_REQUIRED WORK_
Turn the items below into a Markdown table with two columns, No. and Text: put each line in its own row with a running number, and leave out blank lines.
*** DATA SECTION
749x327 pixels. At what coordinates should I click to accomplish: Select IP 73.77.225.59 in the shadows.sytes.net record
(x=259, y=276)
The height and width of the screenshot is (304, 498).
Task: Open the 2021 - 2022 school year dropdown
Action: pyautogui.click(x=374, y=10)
******
_REPLY TO THE EXERCISE_
| No. | Text |
|---|---|
| 1 | 749x327 pixels. At what coordinates should I click to accomplish: Select IP 73.77.225.59 in the shadows.sytes.net record |
| 2 | (x=259, y=276) |
| 3 | The height and width of the screenshot is (304, 498). |
| 4 | Task: Open the 2021 - 2022 school year dropdown |
| 5 | Action: pyautogui.click(x=374, y=10) |